Sobre unas palabras de Gerardo Ortega en Tierras Taurinas

"Estamos locos: todo el mundo echando herbicidas en los cercados para quitar la hierba. Pero queda el herbicida. No puede ser. Te quieren obligar a tenerlos en un cercado pequeño, estabulado , para que se pongan gordos. Y así los ves, metidos en el fango en una cerca de una hectárea. No hacen más que comer. Se parecen a los cebaderos de mansos. Por eso han inventado los gimnasios...corren hasta a los erales. Sólo falta enseñarles a hacer pesas. Y que no falten anabolizantes y demás inventos...Si les mandan mear antes de subir a la pasarela, habría sorpresas(...)
El ganado manso, al no ser autóctono, no ataca al monte. (...) El bravo si que ayuda a la limpieza del monte y, en cuanto a un árbol le quitas toda la maleza, le das más vida.(..)
Pero mira, Este año no hay hierba en ningún lado, pero yo tengo bellotas. Y has visto el cuajo que tienen los utreros, y no han olido ni un kilo de pienso desde que los herré, hace año y medio. Están en una cerca de 130 hectáreas para 30. Y los ves comiendo aceitunas, bellota o monte en la otra punta. Continuamente están andando."

Gerardo Ortega en el último Tierras Taurinas , "Viaje a la Sierra de Aracena"
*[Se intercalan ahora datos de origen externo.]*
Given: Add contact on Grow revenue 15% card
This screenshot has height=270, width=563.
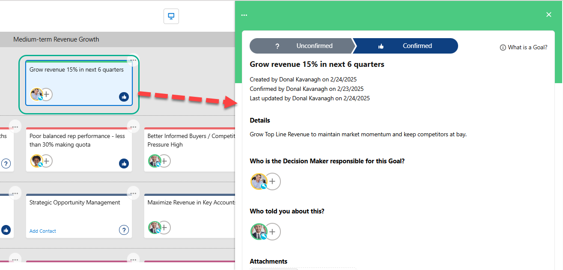Looking at the screenshot, I should pos(46,94).
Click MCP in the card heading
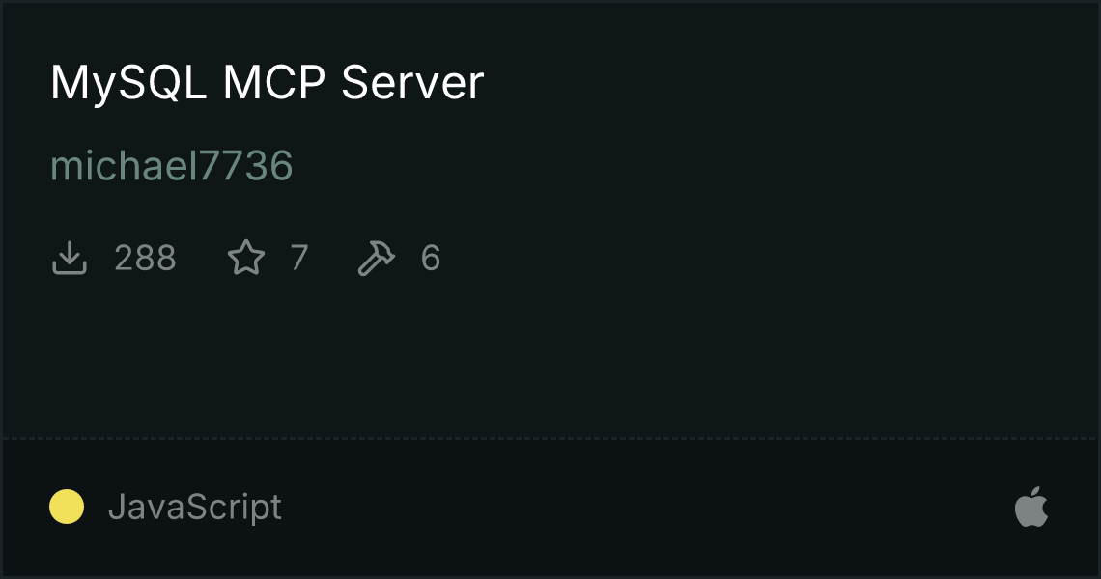Image resolution: width=1101 pixels, height=579 pixels. click(274, 82)
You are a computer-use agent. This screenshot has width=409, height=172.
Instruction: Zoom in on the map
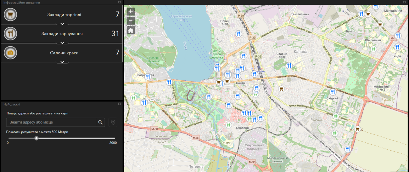[x=131, y=12]
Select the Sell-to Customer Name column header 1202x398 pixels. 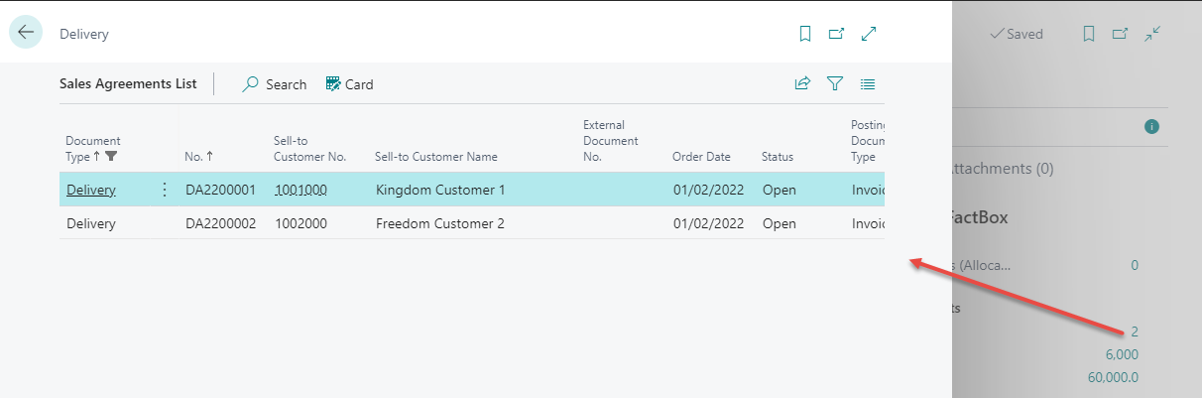(435, 156)
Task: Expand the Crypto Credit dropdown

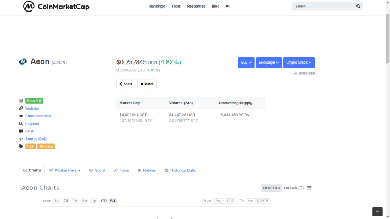Action: click(299, 63)
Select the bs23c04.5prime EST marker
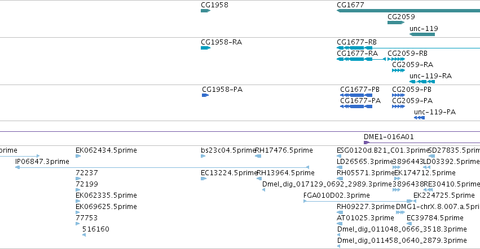This screenshot has width=480, height=249. click(x=203, y=156)

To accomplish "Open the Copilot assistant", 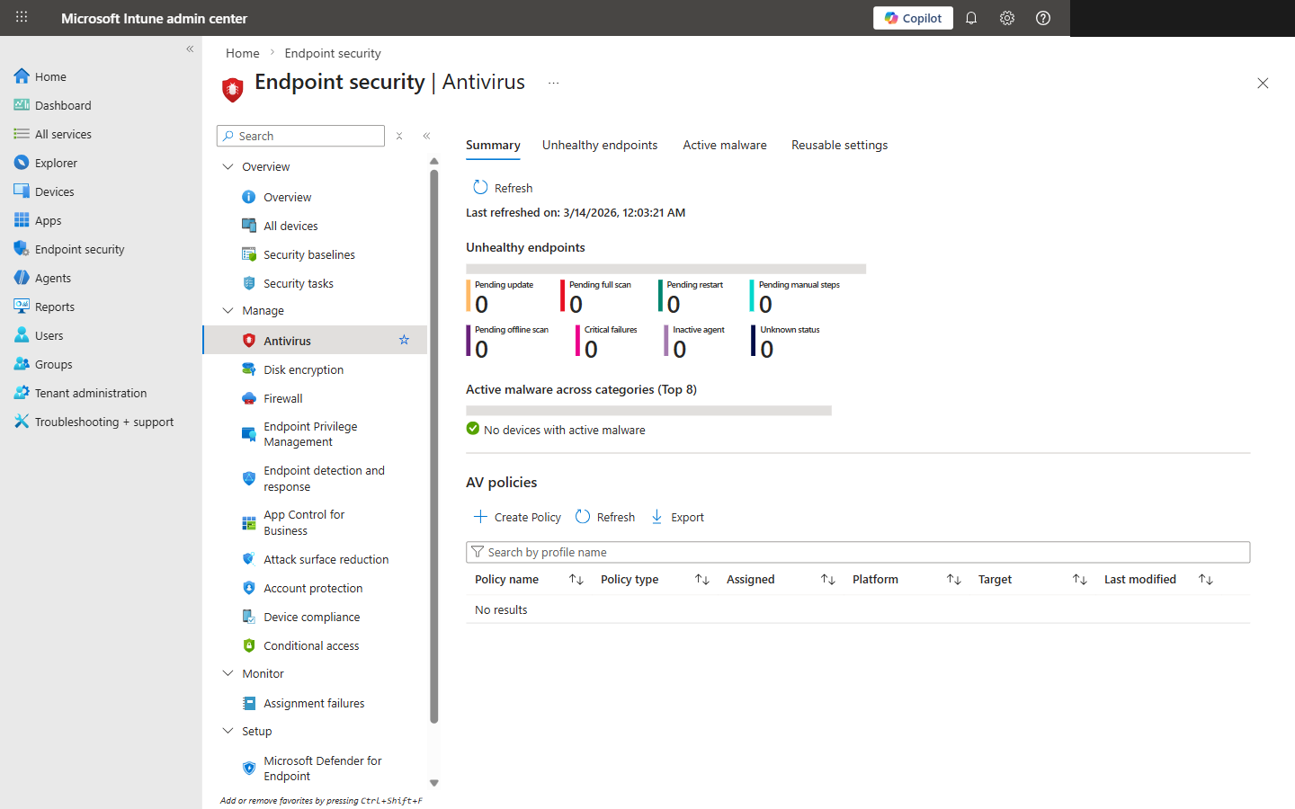I will 912,17.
Nota: Me viene a la memoria estas lineas de François Zumbiehl en abc "¿Toro bravo o animal de granja?"
 hay que marcar una clara diferencia entre los ganaderos que buscan ante todo el negocio y los que tratan de mantener hasta el límite de lo posible la tradición ganadera en toda su autenticidad.
¿Por qué no pensar en distinguir a estos últimos ganaderos, si cumplen con los requisitos marcados por la autoridad en concertación con los profesionales, con una señal comercial comparable, en el campo de la agricultura y de la viña, a la «denominación de origen» o a los «productos biológicos», algo como «ganadería dedicada a la cría ancestral del toro bravo»? Claro está, tal denominación deberá ser tomada en cuenta por los empresarios y por el público, comunicada a las autoridades europeas para conseguir dentro de lo posible dispensas en las innumerables obligaciones sanitarias, y, desde luego, corresponder a un precio mínimo obligatorio, a convenir, para la compra de dicho ganado.